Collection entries
━━━━

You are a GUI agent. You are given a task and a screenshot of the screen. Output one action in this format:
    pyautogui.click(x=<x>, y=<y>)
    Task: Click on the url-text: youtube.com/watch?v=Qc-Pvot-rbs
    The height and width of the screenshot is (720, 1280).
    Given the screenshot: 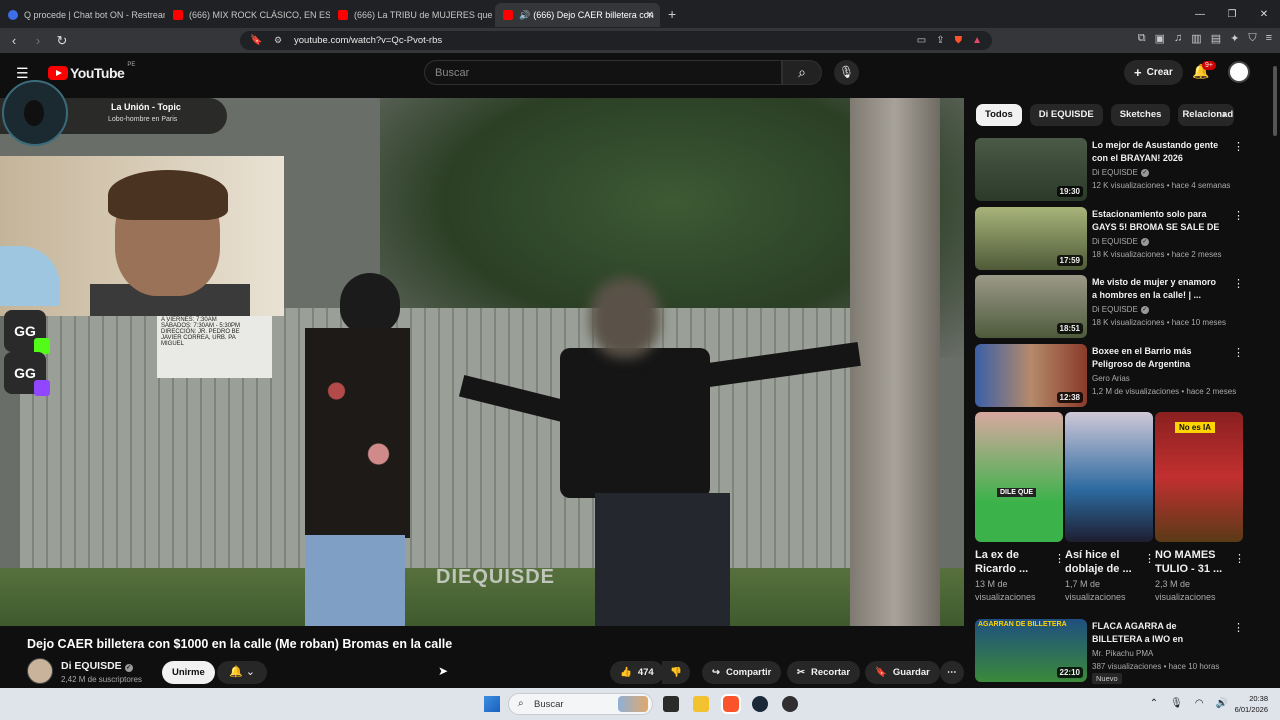 What is the action you would take?
    pyautogui.click(x=368, y=40)
    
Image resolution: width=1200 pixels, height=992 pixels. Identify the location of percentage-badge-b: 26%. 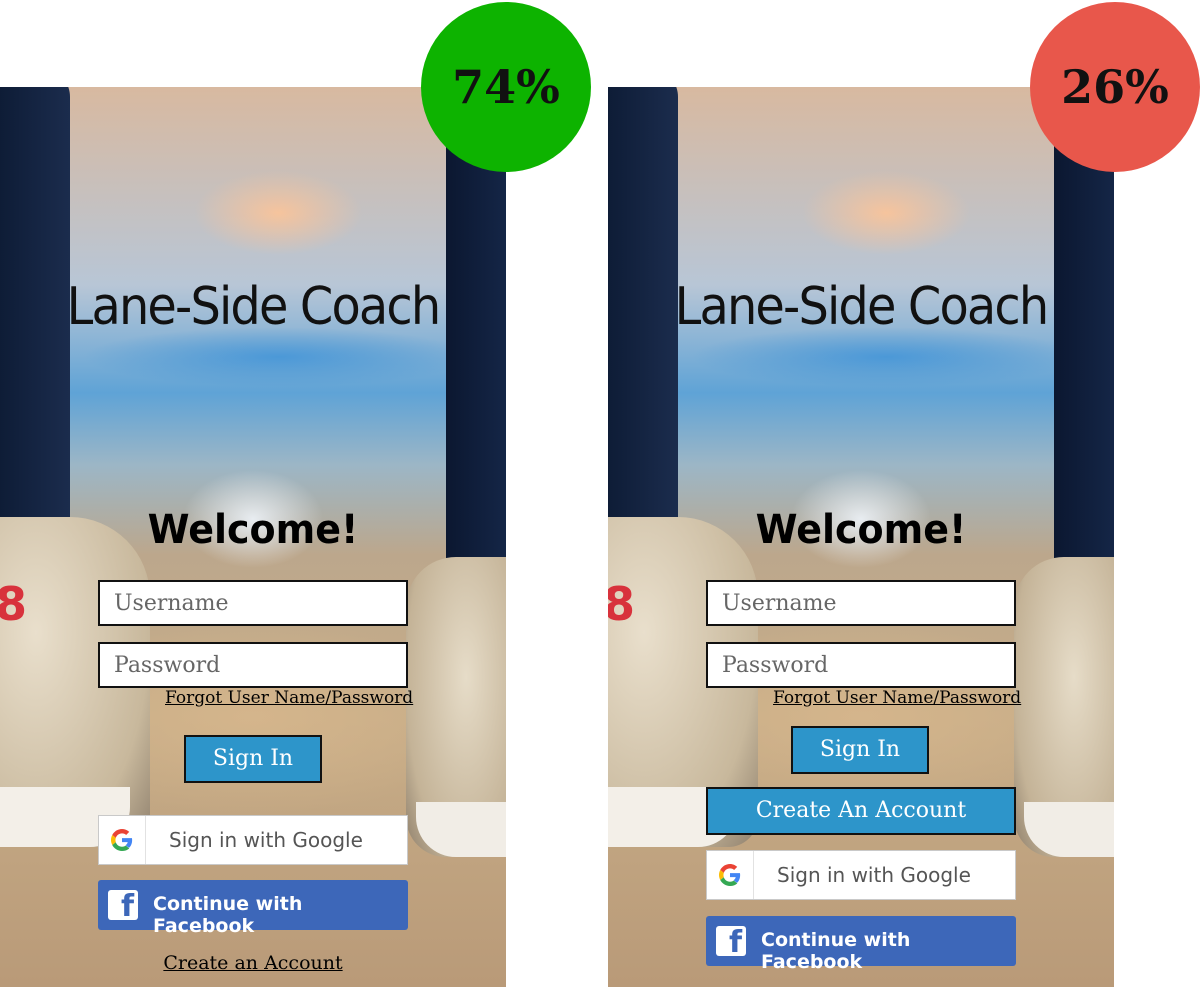
(1115, 87).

━━━━

What you are asked to do: Starting at the line that contains "Image resolution: width=1200" and ending at the end of the rows, write those lines out again with the requests included. Multiply every coordinate in the answers by 2.4, round to whole numbers with halves going up, and leave the pictures out.

Response below:
Image resolution: width=1200 pixels, height=992 pixels. Identify the location of percentage-badge-b: 26%. 
(2676, 209).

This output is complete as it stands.